The Promise and the Peril
Last Wednesday, UK Health Secretary Matt Hancock warned UK social media providers to work towards reducing the harmful effects of social media—especially among children—or face legislation (Donnelly, 2019).
This warning came as the UK’s Chief Medical Officer, Prof Dame Sally Davies, released a review on the effects of screen-time on children’s mental health and advised parents to limit their children’s daily use to two hours or less. There wasn’t enough evidence to establish a causal link, but the review found that heavy social media use was associated with a doubling in depressive symptoms among youth. (Donnelly, 2019)
Canada is no stranger to the harms social media can visit on youth if it is misused. Look no further than Nadia Kajouji, Rehtaeh Parsons and Amanda Todd.
But it’s not all doom and gloom. The online world also holds great promise for mental health.
In a recent interview on TVO’s The Agenda, psychiatrist Dr. David Gratzer was asked how he would characterize the promise of artificial intelligence and digital solutions for mental health care. He replied, “There’s hope that by tapping into the data that we’re generating with our phones, with our computers and with our interactions, maybe we’ll be able to get people better and faster help.” (Gratzer, 2019) e-Mental health is a priority area for the Mental Health Commission of Canada (MHCC) precisely because of its potential to improve access (Mental Health Commission of Canada, no date).
Certainly better access is sorely needed. According to the MHCC, one in five Canadians will experience a mental health problem this year (MHCC, 2013, p. 1). In his blog, Why the future of psychiatry could be digital, Dr. Gratzer cites one study that found only 13 per cent of Canadians with depression have access to psychotherapy, a treatment of choice (2019).
Many of Gratzer’s patients already use apps to get information on their illnesses, as medication reminders, or to track their mood over time. And now people are increasingly looking to online therapy. It’s low-cost and, when done right, can be as effective as face-to-face care, he writes. (Gratzer, 2019)
Take Woebot for example. It’s a free therapy chatbot and app for depression and anxiety. It encourages users to engage in mental health practices every day and teaches cognitive behavioural therapy (CBT) techniques in the moment, as needed. The app has been proven to reduce symptoms of depression by 28% and symptoms of anxiety by 38% after only four weeks of therapy says psychologist Alison Darcy, Founder and CEO of Woebot Labs and Adjunct Professor at Stanford University School of Medicine. (Mental Health: There’s an app for that, 2019)
But it’s buyer beware when it comes to picking a mental health app cautions Gratzer.
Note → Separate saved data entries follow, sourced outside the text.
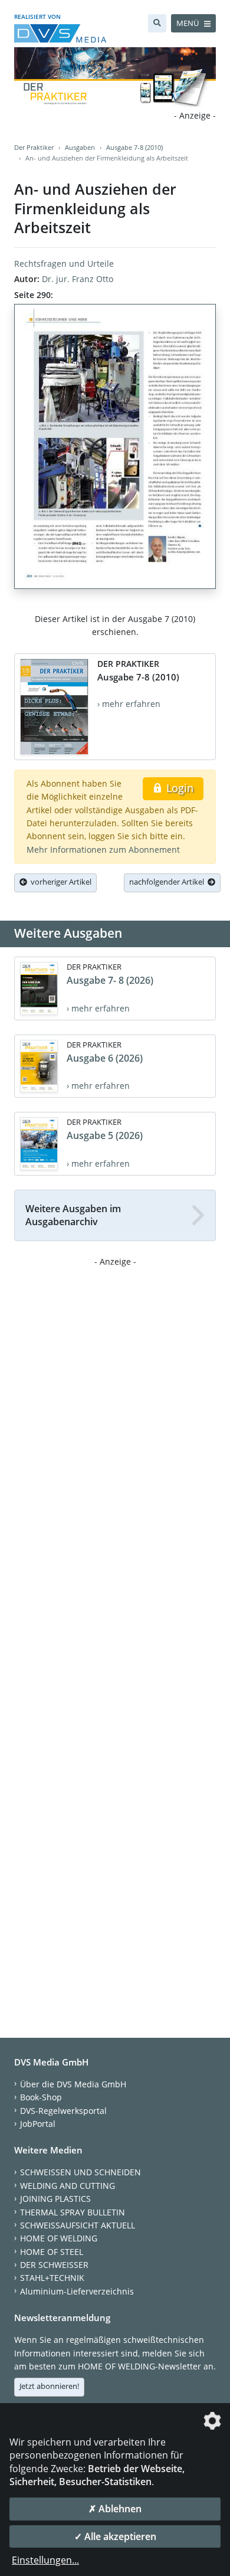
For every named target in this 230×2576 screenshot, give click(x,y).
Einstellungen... (45, 2560)
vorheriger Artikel (59, 881)
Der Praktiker (34, 147)
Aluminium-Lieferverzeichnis (77, 2291)
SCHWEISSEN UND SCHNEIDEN (80, 2172)
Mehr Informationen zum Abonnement (103, 849)
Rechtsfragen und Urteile (64, 263)
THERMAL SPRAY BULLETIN (72, 2212)
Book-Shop (41, 2097)
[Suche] (157, 23)
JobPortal (37, 2123)
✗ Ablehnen (115, 2508)
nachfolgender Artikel (168, 881)
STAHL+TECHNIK (52, 2277)
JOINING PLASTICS (55, 2198)
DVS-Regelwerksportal (63, 2110)
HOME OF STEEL (51, 2251)
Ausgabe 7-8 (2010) (134, 147)
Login (178, 788)
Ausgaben (80, 147)
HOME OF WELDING (58, 2238)
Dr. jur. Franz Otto (77, 278)
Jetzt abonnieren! (49, 2386)
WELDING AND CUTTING (67, 2185)
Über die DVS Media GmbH (73, 2084)
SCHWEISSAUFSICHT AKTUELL (77, 2225)
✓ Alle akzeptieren (115, 2536)
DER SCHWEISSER (54, 2264)
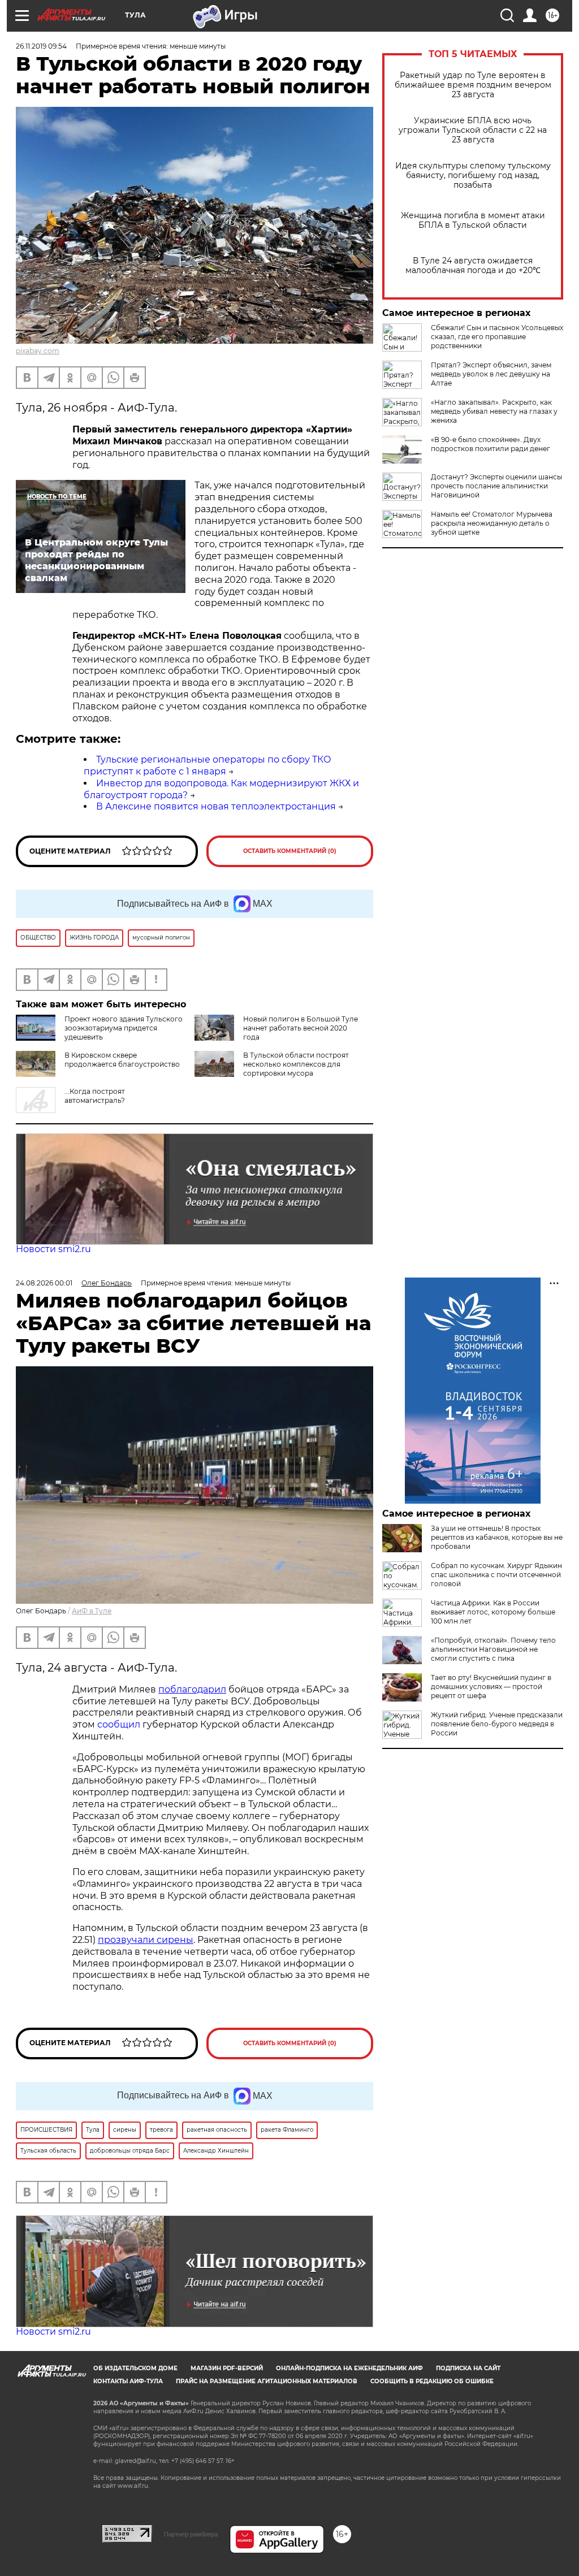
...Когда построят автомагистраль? (94, 1096)
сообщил (118, 1724)
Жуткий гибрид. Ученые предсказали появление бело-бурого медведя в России (497, 1724)
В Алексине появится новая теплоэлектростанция (216, 806)
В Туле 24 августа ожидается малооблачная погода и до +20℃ (473, 265)
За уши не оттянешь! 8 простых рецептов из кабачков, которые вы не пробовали (497, 1537)
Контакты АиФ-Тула (128, 2381)
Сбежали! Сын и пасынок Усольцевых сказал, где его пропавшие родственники (497, 336)
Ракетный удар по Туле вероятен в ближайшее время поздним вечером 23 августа (473, 85)
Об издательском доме (135, 2368)
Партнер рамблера (191, 2534)
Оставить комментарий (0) (289, 851)
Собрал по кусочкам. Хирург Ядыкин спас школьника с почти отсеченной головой (496, 1574)
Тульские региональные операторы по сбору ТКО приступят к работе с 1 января (207, 765)
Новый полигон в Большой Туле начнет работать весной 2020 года (300, 1028)
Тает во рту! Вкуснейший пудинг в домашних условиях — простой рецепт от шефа (491, 1686)
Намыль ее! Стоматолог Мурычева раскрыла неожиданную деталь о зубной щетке (491, 523)
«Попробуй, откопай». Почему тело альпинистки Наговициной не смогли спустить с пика (493, 1649)
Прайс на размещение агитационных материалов (266, 2381)
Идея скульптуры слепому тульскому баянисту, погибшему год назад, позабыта (473, 175)
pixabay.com (37, 351)
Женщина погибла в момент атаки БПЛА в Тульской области (473, 220)
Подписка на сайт (468, 2368)
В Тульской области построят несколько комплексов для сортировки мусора (296, 1064)
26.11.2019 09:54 (41, 46)
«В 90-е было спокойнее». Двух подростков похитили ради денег (490, 444)
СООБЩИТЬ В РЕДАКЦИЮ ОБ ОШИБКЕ (432, 2381)
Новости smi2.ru (53, 1249)
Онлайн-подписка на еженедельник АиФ (349, 2368)
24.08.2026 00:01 (44, 1283)
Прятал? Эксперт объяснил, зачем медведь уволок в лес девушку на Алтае (491, 374)
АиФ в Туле (91, 1611)
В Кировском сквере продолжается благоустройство (122, 1059)
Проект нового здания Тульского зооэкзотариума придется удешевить (123, 1028)
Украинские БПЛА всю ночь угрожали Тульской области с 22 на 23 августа (473, 130)
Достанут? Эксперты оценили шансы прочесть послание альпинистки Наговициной (496, 486)
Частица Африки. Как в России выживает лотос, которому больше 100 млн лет (493, 1612)
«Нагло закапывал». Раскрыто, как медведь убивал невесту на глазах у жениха (494, 411)
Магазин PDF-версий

Of the hundreds of depression apps, only a quarter of them meet basic quality standards (Gratzer, 2019). And popularity is no guarantee of effectiveness. Many of the most popular mindfulness apps are not the ones that work best (There’s an app for that, 2019). Darcy agrees that the best mental health apps are not built on persuasive tech that keeps your coming back for more. Rather, good mental health apps, like Woebot, typically rely on brief daily exposures of 5-10 minutes each. (Mental Health: There’s an app for that, 2019)
Diagnosis and prediction of illness
It’s early days yet, but according to Gratzer, in the future we may be able to tap into Facebook posts and tweets to identify early signs of emerging illness. “It may be we can gather that information—information which would be pretty invisible to providers like me—we could harness that information and come back with a diagnosis long before a person is even sad.” (Mental Health: There’s an app for that, 2019).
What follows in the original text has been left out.